■ **提示文**

ピノ・ノワール Pinot noir

ブルゴーニュ(Bourgogne)地方の代表的赤ワイン用ブドウ品種。

単に Pinot ともいい、またノワリヤン Noirien、あるいはピノ・フラン Pinot franc とも呼ぶ。

この品種は地方によって呼び名が異なり、

ボージョレ(Beaujolais)地方ではプティ・ブルギニヨン、

アルザス地方ではビュルギュンデール、パリ盆地の東南にあたるヨンヌ県ではプティ・ヴェロ、

フランス中央部ではオーヴェルナ・ノワールあるいはプラン・ノーブルなどと呼んでおり、

それほど広い地域で栽培されている品種である。

濃緑色で、やや厚みがある葉は切れ込みが浅く、葉柄の接続部が竪琴状に切れ込んでいる。

円筒型をした葡萄の房は小型で、丸く、小さな黒色の果粒がびっしりとついているのが特徴。

■ **記録データ**
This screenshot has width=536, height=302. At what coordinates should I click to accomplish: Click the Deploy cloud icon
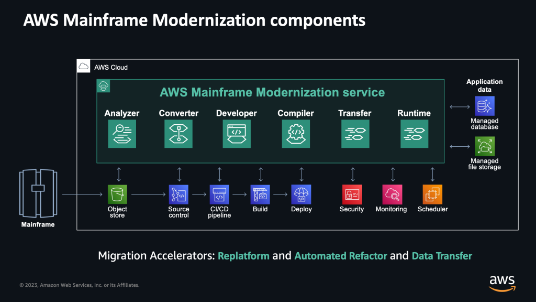(x=301, y=194)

■ **課題 1**
ピノ・ノワールに関する文章によると、この品種はアルザス地方で何と呼ばれていますか。
■ **課題 2**
ピノ・ノワールに関する文章を二文で要約してください。
■ **課題 3**
ピノ・ノワールに関する文章を、最後の文の後から書き継いでください。

■ **解答 1**
ビュルギュンデールと呼ばれています。

■ **解答 2**
ピノ・ノワールはブルゴーニュ地方を代表する赤ワイン用ブドウ品種で、ピノ、ノワリヤン、ピノ・フランとも呼ばれ、地方ごとに呼び名が異なるほど広い地域で栽培されています。葉は濃緑色でやや厚く切れ込みが浅く、房は小型の円筒型で、小さな黒色の果粒がびっしりとついています。

■ **解答 3**
これでつくったワインは高級アルコール様の独特な香りと酸味があり、

タンニンはカベルネほど多くはないにしても、時間をかけて熟成させる必要があり、

ブルゴーニュ地方に、ボルドー地方にみられるような酒商を育てた原因の一つとも

考えられる。ピノ・ノワールには、その外観、生産性、果粒の色調、

出来たワインの酒質などの異なる変種が数多く知られている。

サン・ジュリアン Saint-Julien

ボルドーの北西44km、ジロンド川の左岸にのぞむオー・メドック郡の村の名。

ここに昔ボルドーを州都とした旧ギュイエンヌ州の知事エペルノンのシャトーがあり、

ジロンド川を航行する船が挨拶のため帆を下げたのでベイシュヴェルBeychevelle

(baisse-voile)のサン・ジュリアンSaint-Julien-de-Beychevelleとも呼ばれている。

自治体名称サン・ジュリアンの赤は、主にカベルネ・ソーヴィニヨン種でつくられ、

やや紫色を帯びた濃紅色の調和のよいワインで、量が少ないため、やや値が高い。

ここには一級シャトーはなく、

シャトー・デュクリュ・ボーカイユ、シャトー・グリュオ・ラローズ、シャトー・レオヴィル・バルトン、

シャトー・レオヴィル・ラス・カーズ、シャトー・レオヴィル・ポワフレが二級、

他に三級畑が2、四級畑が5ある。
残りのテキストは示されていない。